## Exercise directions
Only the lines from the one with "828x1075 pixels. How" through the end of the data below belong in the answer, restated word for word, pictures excluded.

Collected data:
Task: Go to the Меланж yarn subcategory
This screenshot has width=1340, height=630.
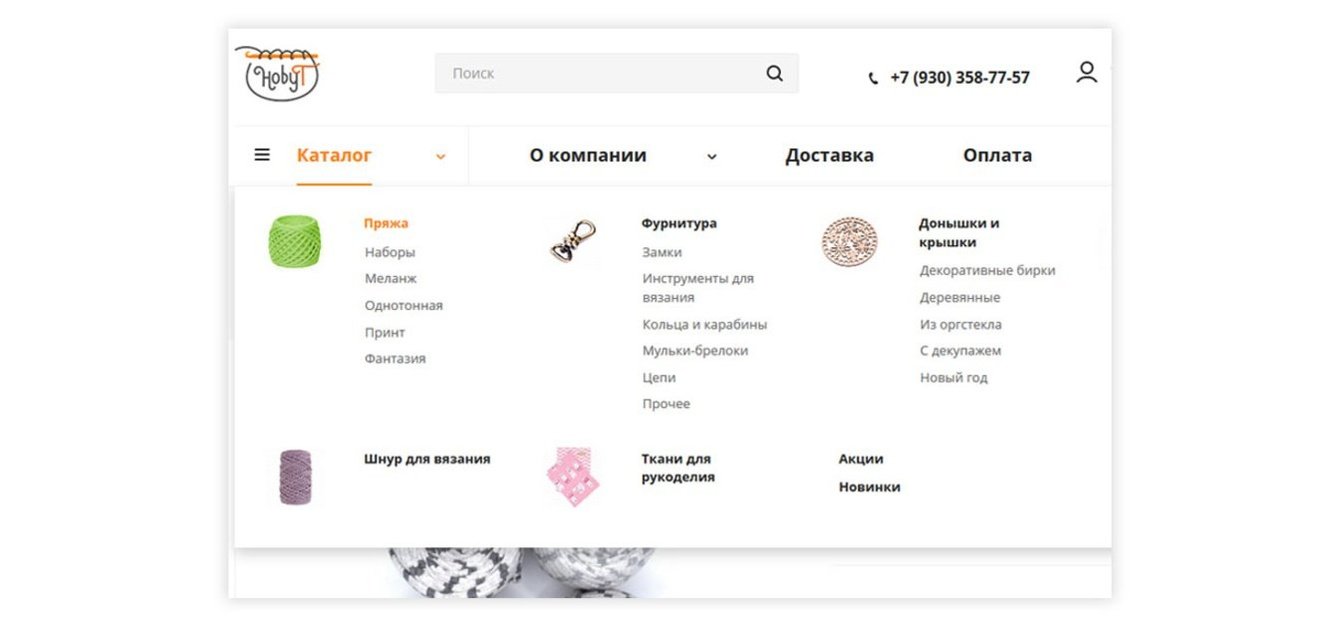Action: coord(391,279)
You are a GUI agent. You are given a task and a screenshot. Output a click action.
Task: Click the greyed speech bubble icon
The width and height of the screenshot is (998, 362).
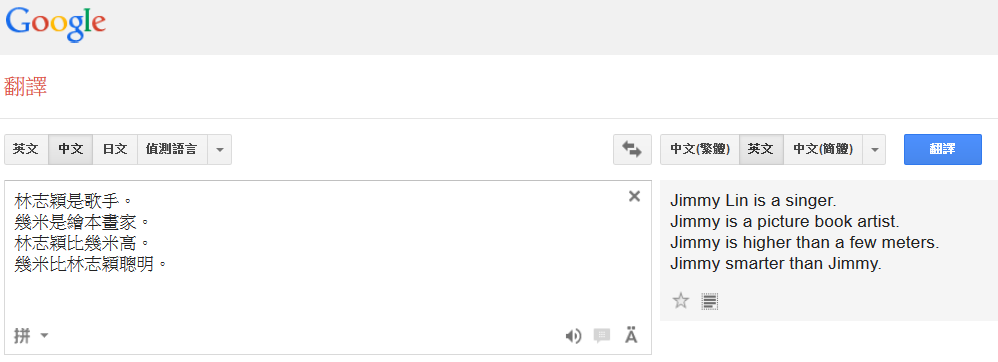tap(601, 336)
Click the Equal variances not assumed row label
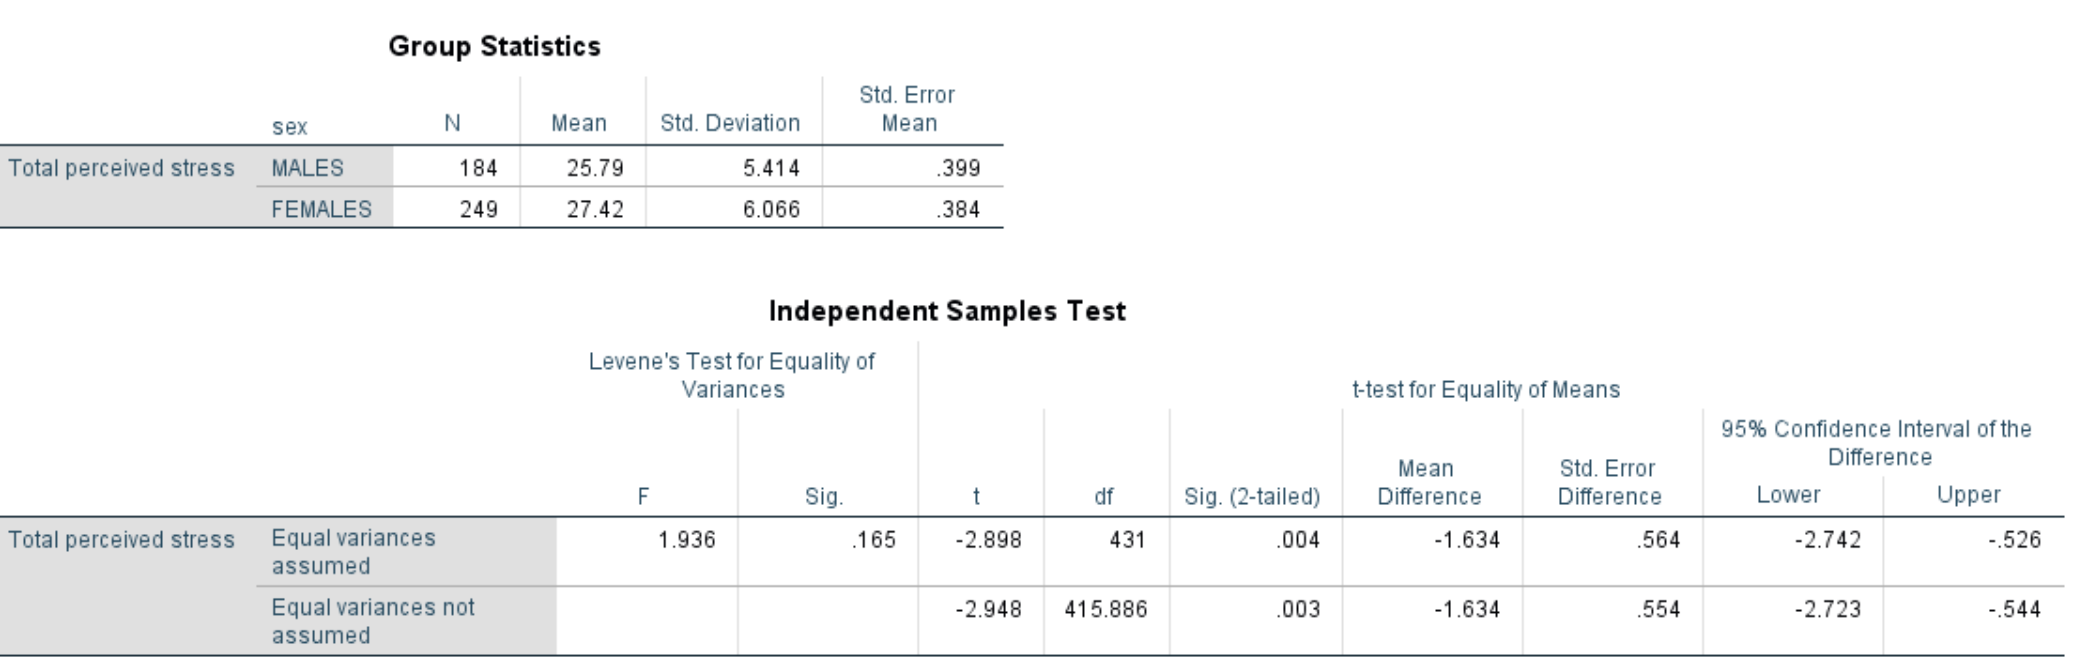The height and width of the screenshot is (664, 2083). click(x=372, y=621)
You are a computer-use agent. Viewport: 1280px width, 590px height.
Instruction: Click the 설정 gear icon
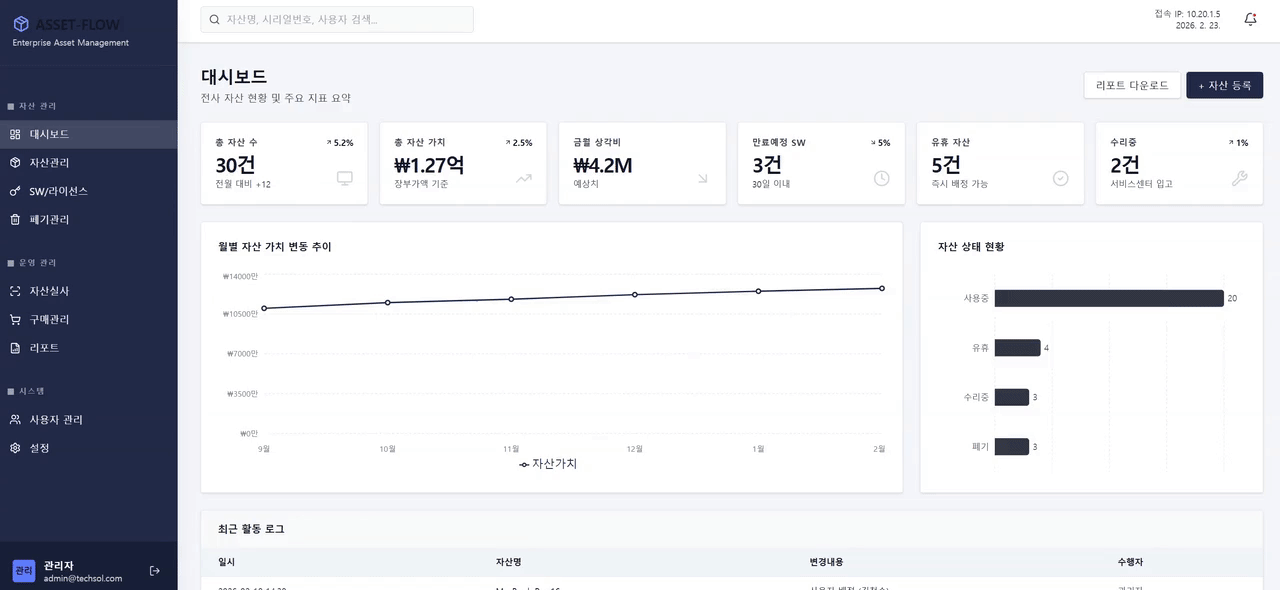point(14,448)
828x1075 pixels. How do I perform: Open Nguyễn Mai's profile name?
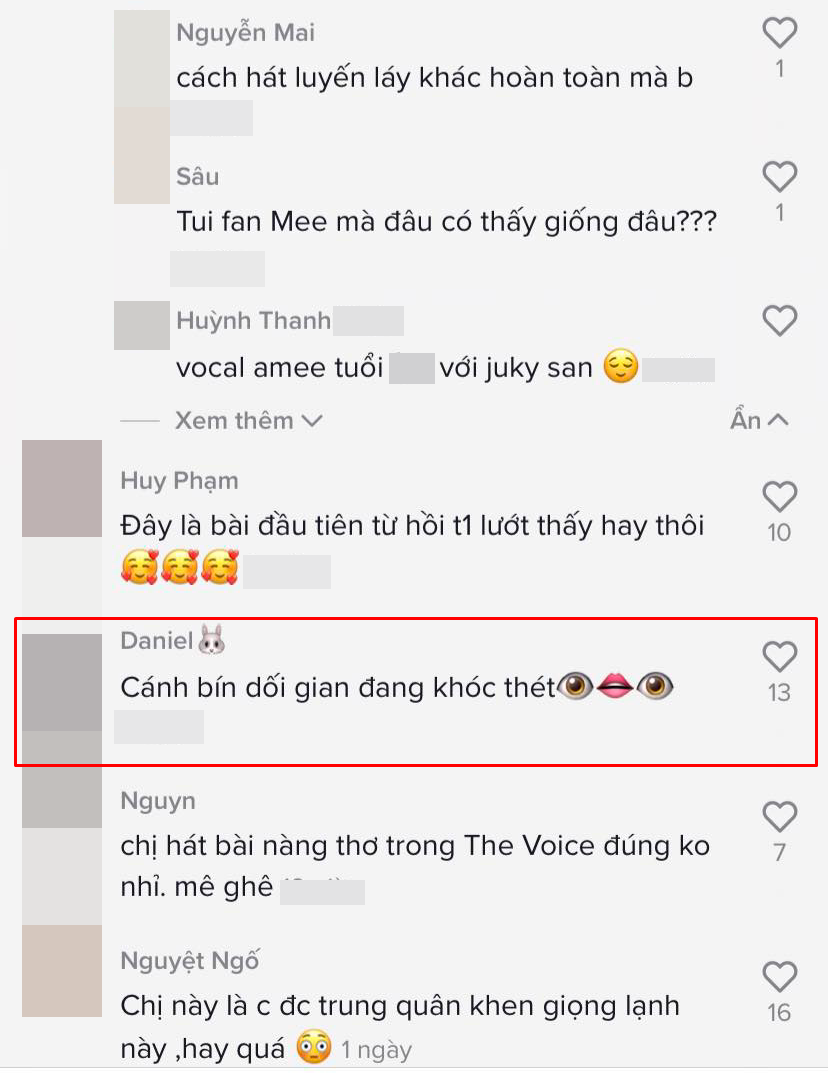pyautogui.click(x=245, y=32)
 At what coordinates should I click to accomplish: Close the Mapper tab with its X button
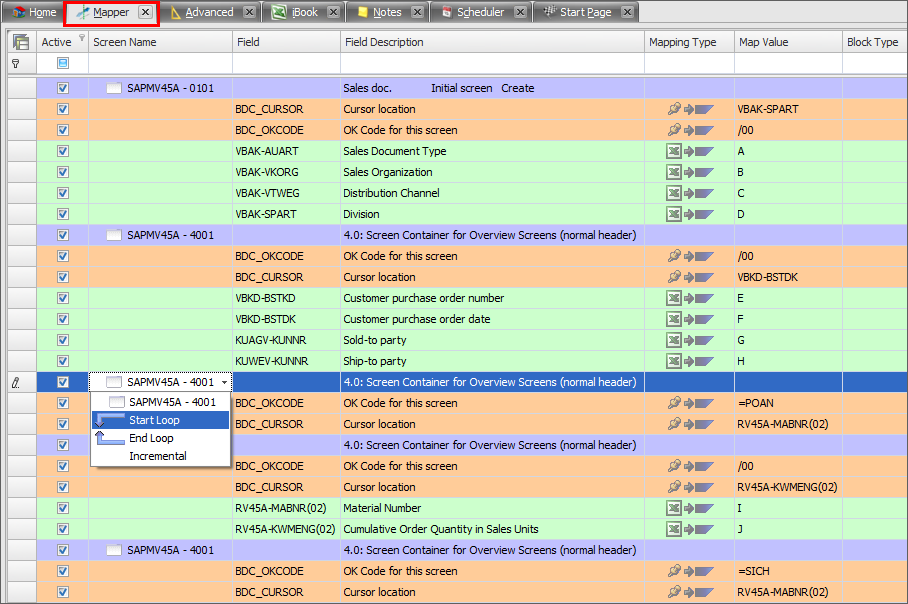145,12
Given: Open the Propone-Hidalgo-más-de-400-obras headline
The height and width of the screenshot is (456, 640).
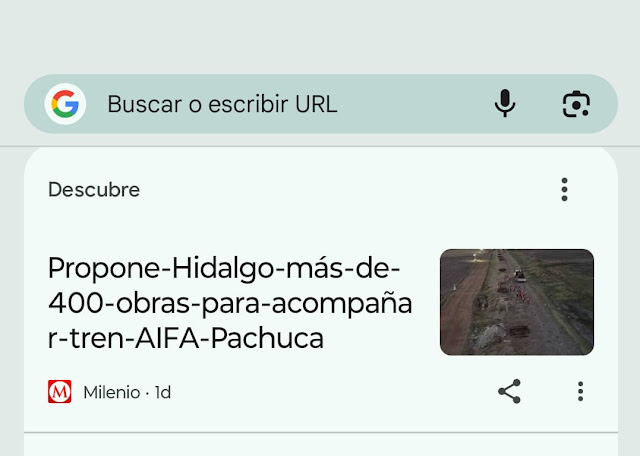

## Written solution
828x1075 pixels. How do I perform: Open Nguyễn Mai's profile name?
pyautogui.click(x=245, y=32)
 At what coordinates should I click to accomplish: Close the Mapper tab with its X button
145,12
Given: Open the Propone-Hidalgo-más-de-400-obras headline
The height and width of the screenshot is (456, 640).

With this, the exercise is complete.